6. Data, technology and innovation

“Data is critical to understand the local environment, monitor the projects’ local and global impact and to make informed decisions.” Examples include:

Delivering ambitious goals

As world leaders drive to deliver global climate targets through a buildout of clean energy infrastructure, with an “estimated investment of $4.5 trillion, by 2030”, The Forum and its collaborators are working to ensure that we do so in an equitable and just way. This is encapsulated through a nature-positive and people-positive approach.

The people-positive approach, focusing on community engagement, goes hand-in-hand with the nature-positive focus of delivering biodiversity net positive impacts.

At COP28, a new C-Suite guide for community engagement was released by The Forum.

“This report outlines the core principles of establishing and nurturing partnerships with local communities, while also providing insights into how we can build trust and transparency through our community engagement practices. This requires an evolution of our business processes and operations, placing emphasis on community engagement and integration of local partnerships throughout the project lifecycle.” – Kareen Boutonnat, CEO of EMEA and APAC, Lightsource bp

Leading by example

We believe that renewable energy companies can and should be a catalyst for both people-positive and nature-positive approaches as we seek to achieve global climate targets with sustainable energy.

Lightsource bp’s Penny Laurenson, Global Head of Sustainability & Director of Environmental Affairs, EMEA/APAC, along with other team members, is actively collaborating with WEF in both tracks, helping develop global nature-positive standards and community outreach guides.

We understand the need to walk the talk and have set the ambition for our solar farms to achieve a biodiversity net gain within five years of operation, wherever possible.

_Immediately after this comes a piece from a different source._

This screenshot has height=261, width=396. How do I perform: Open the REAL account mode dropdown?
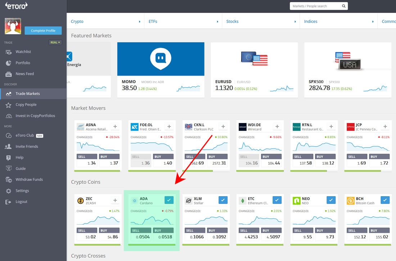(x=55, y=42)
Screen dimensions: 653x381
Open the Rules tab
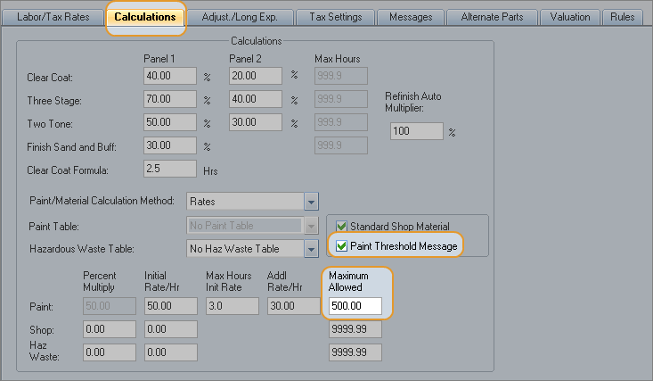click(x=623, y=17)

Learn more about our commitment to environmental stewardship.

Community engagement

As we develop projects around the world, we understand the crucial role that local communities play in the energy transition.

Lightsource bp is committed to fostering open engagement across our renewable energy projects to maximise opportunities for positive impacts. We partner with local communities as we seek to understand their needs, invest in the local area, and educate and empower the next generation. We continue to embed the importance of community engagement in our business processes and in the mindset of our team members.

Find out more about our commitment to social responsibility.

A win-win for energy, climate, people and nature

As The Forum brief highlights, the answer to making long-term positive impacts on ecosystems, increasing biodiversity and protecting natural habitats is about embedding responsible approaches throughout the lifecycle of clean energy projects.

By focusing on the key six enablers above and with collaboration of business, government, civil groups and beyond, a secure, sustainable and nature-positive energy transition is possible.

Too often there is a sentiment that growth and expansion is a zero-sum game. What The Forum and its partners are embarking on, with the people-positive and nature-positive approach to achieving the clean energy transition, is a win-win solution.

Through our work with solar power projects, we are proud to actively participate in these global initiatives, while at the same time looking inward and leading by example.